The race between Surratt and Holland is the only contested race on the May 11 ballot. Mayor Melody Paradise and Place 4 Councilman Russell Brewster are unopposed. Early voting began Monday and continues until May 7.

Holland, 40, a political newcomer who owns Alyssiam Inc., a roofing and construction company, said he decided to run for the council because he was concerned that not enough is being done by the city to communicate with residents.

“I don’t take a combative approach or attitude that you have to earn my favor to do business in this community,” Holland said.

He was also critical of the council’s handling of a request from Carrizo Oil and Gas to build a “lift compressor” to boost the drilling capacity of the wells.

Holland, who currently serves on the Planning and Zoning board, said he and others were concerned that Carrizo would pull out of Pantego because of the strict restrictions for the drilling site and the compressor.

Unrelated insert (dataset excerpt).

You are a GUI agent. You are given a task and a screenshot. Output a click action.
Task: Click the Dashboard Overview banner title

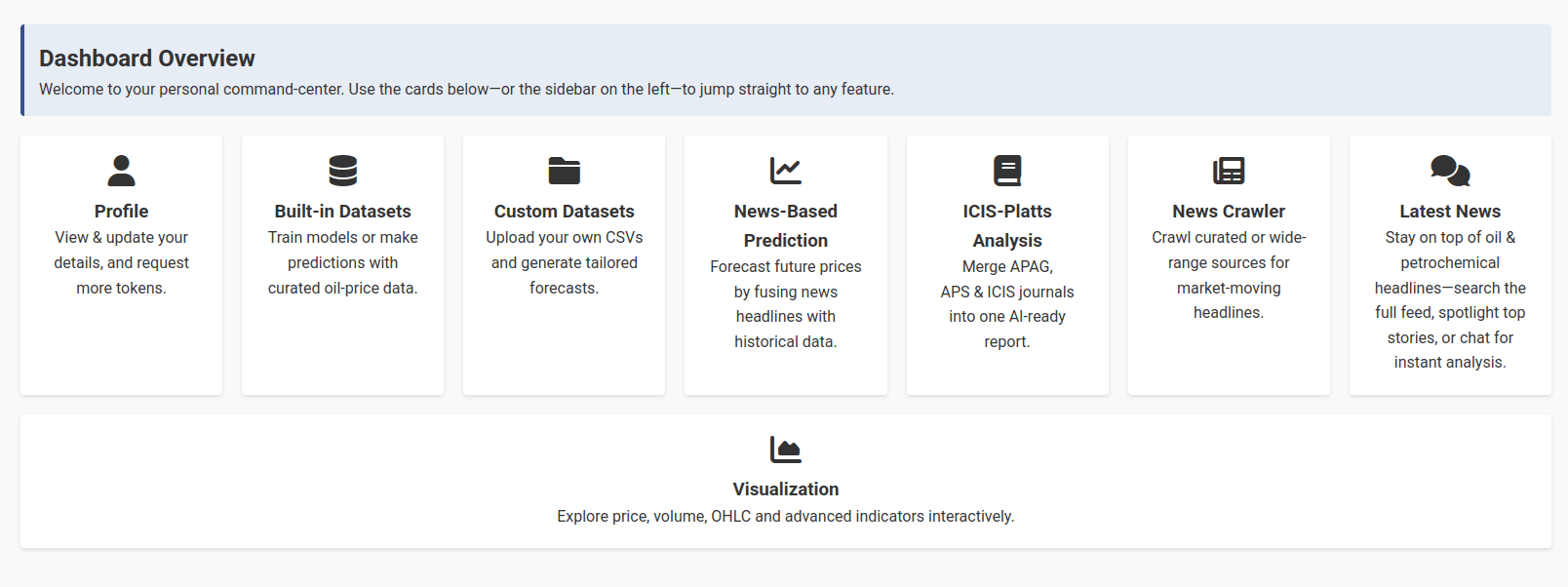pos(147,59)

Surratt, 50, who is seeking his third council term, said when the company submitted its original request, there were legitmated concerns about the well sites impact on the nearby neighborhoods.

Some of the homes are 250 feet from the wells, and residents were worried about noise, vibration and the environmental impact of the compressor, he said. Also, the building was designed to look like a “big barn” and the original height was 24 feet, but the council negotiated it down to 14 feet.

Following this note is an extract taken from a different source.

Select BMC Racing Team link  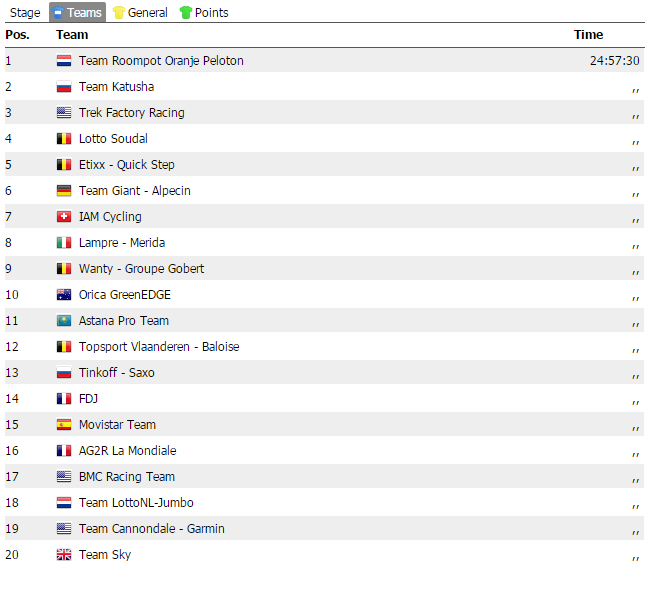(126, 477)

Eventually the well site won unanimous approval from the council.

“My responsibility is to oversee safety and welfare for our citizens,” Surratt said. “Some citizens wanted to see the council rubber-stamp the proposal so that they could get an increase in royalties.”

The lease agreement allows all property owners to receive royalty payments based on the amount of land they own.

Surratt, who is an aerospace manufacturing engineer, said he wants another term on the council so that he can continue working on projects such as the Park Row improvement plan.

Before he was elected, Surratt served on several boards including the Economic Development Corporation and the Board of Adjustment.

When asked about the water infrastructure fee, Surratt said there were public hearings to inform residents, and information was included with water bills.

Previous councils did not plan ahead for replacing water lines that are over 50 years old, he said.

“All of a sudden, you see a $45 water bill turning in to a $55 water bill and some had sticker shock. They don’t like the fee, but they understand replacing the pipes is very expensive,” he said.

Holland said he felt like the city didn’t do enough to communicate with people about the need for the additional fee.

Both candidates also want to see improvements in the business corridor, and Holland said he favors more private development in the Park Row improvement project.

“I believe I’ve seen where there is not enough attention paid to the needs of the citizens,” Holland said.